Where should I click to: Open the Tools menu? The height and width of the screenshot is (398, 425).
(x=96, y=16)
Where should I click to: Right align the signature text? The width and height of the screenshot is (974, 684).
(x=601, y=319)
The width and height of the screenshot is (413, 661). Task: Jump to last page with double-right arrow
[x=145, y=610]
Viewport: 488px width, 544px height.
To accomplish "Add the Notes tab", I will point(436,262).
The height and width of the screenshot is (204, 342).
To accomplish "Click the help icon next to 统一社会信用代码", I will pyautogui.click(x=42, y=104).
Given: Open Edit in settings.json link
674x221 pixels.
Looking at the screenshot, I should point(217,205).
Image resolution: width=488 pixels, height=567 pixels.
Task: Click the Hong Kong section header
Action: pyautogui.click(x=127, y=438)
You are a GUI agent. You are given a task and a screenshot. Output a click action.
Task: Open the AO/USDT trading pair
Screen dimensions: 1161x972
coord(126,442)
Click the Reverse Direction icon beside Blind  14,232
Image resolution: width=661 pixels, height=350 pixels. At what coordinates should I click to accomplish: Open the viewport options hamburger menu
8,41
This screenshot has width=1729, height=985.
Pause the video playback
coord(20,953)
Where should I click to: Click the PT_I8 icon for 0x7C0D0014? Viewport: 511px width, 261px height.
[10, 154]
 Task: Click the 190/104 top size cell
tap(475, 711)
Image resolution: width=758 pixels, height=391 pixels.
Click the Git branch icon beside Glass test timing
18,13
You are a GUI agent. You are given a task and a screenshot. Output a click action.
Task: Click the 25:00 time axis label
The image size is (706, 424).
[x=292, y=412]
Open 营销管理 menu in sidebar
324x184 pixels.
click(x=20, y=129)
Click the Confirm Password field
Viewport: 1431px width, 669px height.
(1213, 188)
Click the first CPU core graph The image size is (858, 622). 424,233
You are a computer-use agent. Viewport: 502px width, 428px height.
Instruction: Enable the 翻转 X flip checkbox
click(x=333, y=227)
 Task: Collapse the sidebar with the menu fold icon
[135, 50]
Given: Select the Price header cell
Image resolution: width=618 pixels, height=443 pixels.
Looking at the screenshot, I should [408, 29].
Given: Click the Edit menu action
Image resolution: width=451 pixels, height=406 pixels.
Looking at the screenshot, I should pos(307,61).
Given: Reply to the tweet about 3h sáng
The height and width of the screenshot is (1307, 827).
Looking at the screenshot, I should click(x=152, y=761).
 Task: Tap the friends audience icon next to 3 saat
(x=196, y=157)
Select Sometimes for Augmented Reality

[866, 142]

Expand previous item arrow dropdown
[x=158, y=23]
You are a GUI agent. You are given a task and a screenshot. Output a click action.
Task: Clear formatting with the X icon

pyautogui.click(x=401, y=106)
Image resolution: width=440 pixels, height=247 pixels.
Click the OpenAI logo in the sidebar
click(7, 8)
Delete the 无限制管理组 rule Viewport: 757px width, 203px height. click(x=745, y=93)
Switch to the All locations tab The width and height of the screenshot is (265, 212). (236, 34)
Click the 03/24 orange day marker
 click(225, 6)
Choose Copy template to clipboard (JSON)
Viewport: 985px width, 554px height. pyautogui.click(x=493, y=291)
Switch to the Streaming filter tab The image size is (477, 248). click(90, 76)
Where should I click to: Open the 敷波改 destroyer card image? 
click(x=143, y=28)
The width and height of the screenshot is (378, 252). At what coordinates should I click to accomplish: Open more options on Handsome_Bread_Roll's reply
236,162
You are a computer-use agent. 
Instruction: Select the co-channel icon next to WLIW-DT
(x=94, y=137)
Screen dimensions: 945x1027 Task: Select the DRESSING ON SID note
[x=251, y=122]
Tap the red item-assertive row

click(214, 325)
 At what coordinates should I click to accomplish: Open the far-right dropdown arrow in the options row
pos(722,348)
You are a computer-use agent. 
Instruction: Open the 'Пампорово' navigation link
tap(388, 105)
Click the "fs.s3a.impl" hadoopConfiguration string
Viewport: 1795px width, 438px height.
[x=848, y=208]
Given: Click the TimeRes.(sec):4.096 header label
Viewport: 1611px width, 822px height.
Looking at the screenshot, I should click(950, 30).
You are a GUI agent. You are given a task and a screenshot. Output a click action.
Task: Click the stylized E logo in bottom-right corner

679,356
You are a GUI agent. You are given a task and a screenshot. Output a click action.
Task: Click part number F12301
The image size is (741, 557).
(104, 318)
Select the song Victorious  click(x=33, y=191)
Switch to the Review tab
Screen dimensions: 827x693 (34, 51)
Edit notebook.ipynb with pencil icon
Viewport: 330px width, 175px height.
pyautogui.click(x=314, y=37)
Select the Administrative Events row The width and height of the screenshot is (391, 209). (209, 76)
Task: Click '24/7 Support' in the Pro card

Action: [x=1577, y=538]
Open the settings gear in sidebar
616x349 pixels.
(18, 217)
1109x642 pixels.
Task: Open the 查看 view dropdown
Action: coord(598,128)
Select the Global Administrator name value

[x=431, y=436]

**WHAT YOU SHOULD DO**
What is needed here is an exact reproduction of all the entries.

**SOLUTION FOR THIS TASK**
Where should I click to: Open the Tools menu? The height and width of the screenshot is (398, 425).
(x=96, y=16)
Where should I click to: Right align the signature text? The width and height of the screenshot is (974, 684).
(x=601, y=319)
The width and height of the screenshot is (413, 661). Task: Jump to last page with double-right arrow
[x=145, y=610]
Viewport: 488px width, 544px height.
To accomplish "Add the Notes tab", I will point(436,262).
The height and width of the screenshot is (204, 342).
To accomplish "Click the help icon next to 统一社会信用代码", I will pyautogui.click(x=42, y=104).
Given: Open Edit in settings.json link
674x221 pixels.
Looking at the screenshot, I should point(217,205).
Image resolution: width=488 pixels, height=567 pixels.
Task: Click the Hong Kong section header
Action: pyautogui.click(x=127, y=438)
You are a GUI agent. You are given a task and a screenshot. Output a click action.
Task: Open the AO/USDT trading pair
Screen dimensions: 1161x972
coord(126,442)
Click the Reverse Direction icon beside Blind  14,232
Image resolution: width=661 pixels, height=350 pixels. At what coordinates should I click to accomplish: Open the viewport options hamburger menu
8,41
This screenshot has width=1729, height=985.
Pause the video playback
coord(20,953)
Where should I click to: Click the PT_I8 icon for 0x7C0D0014? Viewport: 511px width, 261px height.
[10, 154]
 Task: Click the 190/104 top size cell
tap(475, 711)
Image resolution: width=758 pixels, height=391 pixels.
Click the Git branch icon beside Glass test timing
18,13
You are a GUI agent. You are given a task and a screenshot. Output a click action.
Task: Click the 25:00 time axis label
The image size is (706, 424).
[x=292, y=412]
Open 营销管理 menu in sidebar
324x184 pixels.
click(x=20, y=129)
Click the Confirm Password field
Viewport: 1431px width, 669px height.
(1213, 188)
Click the first CPU core graph The image size is (858, 622). 424,233
You are a computer-use agent. Viewport: 502px width, 428px height.
Instruction: Enable the 翻转 X flip checkbox
click(x=333, y=227)
 Task: Collapse the sidebar with the menu fold icon
[135, 50]
Given: Select the Price header cell
Image resolution: width=618 pixels, height=443 pixels.
Looking at the screenshot, I should [408, 29].
Given: Click the Edit menu action
Image resolution: width=451 pixels, height=406 pixels.
Looking at the screenshot, I should pos(307,61).
Given: Reply to the tweet about 3h sáng
The height and width of the screenshot is (1307, 827).
Looking at the screenshot, I should click(x=152, y=761).
 Task: Tap the friends audience icon next to 3 saat
(x=196, y=157)
Select Sometimes for Augmented Reality

[866, 142]

Expand previous item arrow dropdown
[x=158, y=23]
You are a GUI agent. You are given a task and a screenshot. Output a click action.
Task: Clear formatting with the X icon

pyautogui.click(x=401, y=106)
Image resolution: width=440 pixels, height=247 pixels.
Click the OpenAI logo in the sidebar
click(7, 8)
Delete the 无限制管理组 rule Viewport: 757px width, 203px height. click(x=745, y=93)
Switch to the All locations tab The width and height of the screenshot is (265, 212). (236, 34)
Click the 03/24 orange day marker
 click(225, 6)
Choose Copy template to clipboard (JSON)
Viewport: 985px width, 554px height. pyautogui.click(x=493, y=291)
Switch to the Streaming filter tab The image size is (477, 248). click(90, 76)
Where should I click to: Open the 敷波改 destroyer card image? 
click(x=143, y=28)
The width and height of the screenshot is (378, 252). At what coordinates should I click to accomplish: Open more options on Handsome_Bread_Roll's reply
236,162
You are a computer-use agent. 
Instruction: Select the co-channel icon next to WLIW-DT
(x=94, y=137)
Screen dimensions: 945x1027 Task: Select the DRESSING ON SID note
[x=251, y=122]
Tap the red item-assertive row

click(214, 325)
 At what coordinates should I click to accomplish: Open the far-right dropdown arrow in the options row
pos(722,348)
You are a computer-use agent. 
Instruction: Open the 'Пампорово' navigation link
tap(388, 105)
Click the "fs.s3a.impl" hadoopConfiguration string
Viewport: 1795px width, 438px height.
[x=848, y=208]
Given: Click the TimeRes.(sec):4.096 header label
Viewport: 1611px width, 822px height.
Looking at the screenshot, I should click(950, 30).
You are a GUI agent. You are given a task and a screenshot. Output a click action.
Task: Click the stylized E logo in bottom-right corner

679,356
You are a GUI agent. You are given a task and a screenshot. Output a click action.
Task: Click part number F12301
The image size is (741, 557).
(104, 318)
Select the song Victorious  click(x=33, y=191)
Switch to the Review tab
Screen dimensions: 827x693 (34, 51)
Edit notebook.ipynb with pencil icon
Viewport: 330px width, 175px height.
pyautogui.click(x=314, y=37)
Select the Administrative Events row The width and height of the screenshot is (391, 209). (209, 76)
Task: Click '24/7 Support' in the Pro card

Action: [x=1577, y=538]
Open the settings gear in sidebar
616x349 pixels.
(18, 217)
1109x642 pixels.
Task: Open the 查看 view dropdown
Action: coord(598,128)
Select the Global Administrator name value

[x=431, y=436]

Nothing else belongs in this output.